It's a good question. Personally, my answer would be that it never makes sense to throw data away (unless it is for computational reasons), as the more data you have, the better your model of the world can be. Therefore, I would suggest that modifying the cost function in appropriate way for your task should be sufficient. For example, if you are interested in one particular rare class, you can make misclassifications of this class only more expensive; if you are interested in a balanced measure, something like Balanced Error Rate (the average of the errors on each class) or the Matthews Correlation Coefficient is appropriate; if you are interested only in overall classification error, the traditional 0-1 loss.
A modern approach to the problem is to use Active Learning. For example, Hospedales et al (2011) "Finding Rare Classes: Active Learning with Generative and Discriminative Models, IEEE Transactions on Knowledge and Data Engineering, (TKDE 2011). However I believe the these approaches are still relatively less mature.
First of all, before testing you need to define couple of things: do all classification errors have same "cost"? Then you chose a single measurement parameter. I usually chose MCC for binary data and Cohen's kappa for k-category classification. Next it is very important to define what is the minimal difference that is significant in your domain? When I say "significant" I don't mean statistically significant (i.e. p<1e-9), but practically significant. Most of the time improvement of 0.01% in classification accuracy means nothing, event if it has nice p-value.
Now you can start comparing the methods. What are you testing? Is it the predictor sets, model building process or the final classifiers. In the first two cases I would generate many bootstrap models using the training set data and test them on bootstrap samples from the testing set data. In the last case I would use the final models to predict bootstrap samples from the testing set data. If you have a reliable way to estimate noise in the data parameters (predictors), you may also add this to both training and testing data. The end result will be two histograms of the measurement values, one for each classifier. You may now test these histograms for mean value, dispersion, etc.
Two last notes: (1) I'm not aware of a way to account for model complexity when dealing with classifiers. As a result better apparent performance may be a result of overfitting. (2) Having two separate data sets is a good thing, but as I understand from your question, you used both sets for many times, which means that the testing set information "leaks" into your models. Make sure you have another, validation data set that will be used only once when you have made all the decisions.
Clarifications following notes
In your notes you said that "previous papers usually present such kind [i.e. 1%] of improvements". I'm not familiar with this field, but the fact that people publish 1% improvement in papers does not mean this improvement is significant :-)

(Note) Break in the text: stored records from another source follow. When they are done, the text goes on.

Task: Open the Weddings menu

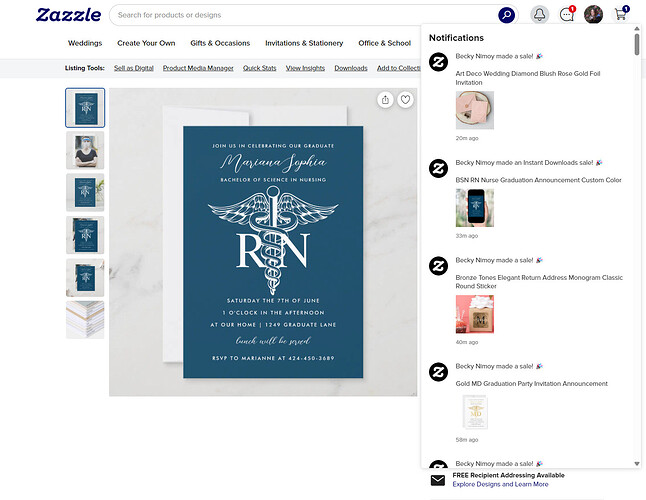Action: click(85, 43)
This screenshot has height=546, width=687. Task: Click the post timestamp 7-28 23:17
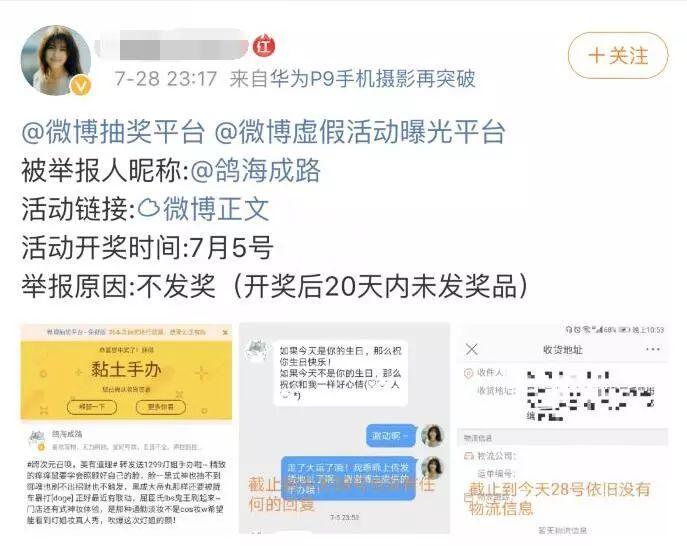(x=166, y=79)
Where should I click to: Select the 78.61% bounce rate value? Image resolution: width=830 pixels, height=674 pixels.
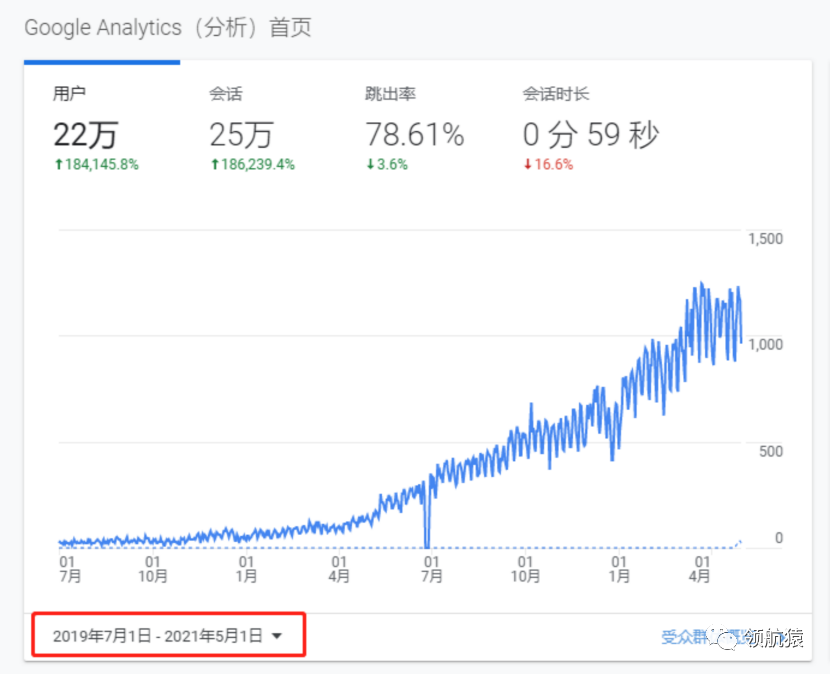(x=413, y=133)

Regarding t-test, I think it would be a good choice, provided that the data is normally distributed or converted to normal distribution or that you have enough data samples, which you will most probably will.
Best Answer
In most situations, more data is usually better. Overfitting is essentially learning spurious correlations that occur in your training data, but not the real world. For example, if you considered only my colleagues, you might learn to associate "named Matt" with "has a beard." It's 100% valid ($n=4$, even!) when considering only the small group of people working on floor, but it's obviously not true in general. Increasing the size of your data set (e.g., to the entire building or city) should reduce these spurious correlations and improve the performance of your learner.
That said, one situation where more data does not help---and may even hurt---is if your additional training data is noisy or doesn't match whatever you are trying to predict. I once did an experiment where I plugged different language models[*] into a voice-activated restaurant reservation system. I varied the amount of training data as well as its relevance: at one extreme, I had a small, carefully curated collection of people booking tables, a perfect match for my application. At the other, I had a model estimated from huge collection of classic literature, a more accurate language model, but a much worse match to the application. To my surprise, the small-but-relevant model vastly outperformed the big-but-less-relevant model.
A surprising situation, called **double-descent**, also occurs when size of the training set is close to the number of model parameters. In these cases, the test risk first decreases as the size of the training set increases, transiently *increases* when a bit more training data is added, and finally begins decreasing again as the training set continues to grow. This phenomena was reported 25 years in the neural network literature (see Opper, 1995), but occurs in modern networks too ([Advani and Saxe, 2017][1]). Interestingly, this happens even for a linear regression, albeit one fit by SGD ([Nakkiran, 2019][2]). This phenomenon is not yet totally understood and is largely of theoretical interest: I certainly wouldn't use it as a reason not to collect more data (though I might fiddle with the training set size if n==p and the performance were unexpectedly bad).
[*]A language model is just the probability of seeing a given sequence of words e.g. $P(w_n = \textrm{'quick', } w_{n+1} = \textrm{'brown', } w_{n+2} = \textrm{'fox'})$. They're vital to building halfway decent speech/character recognizers.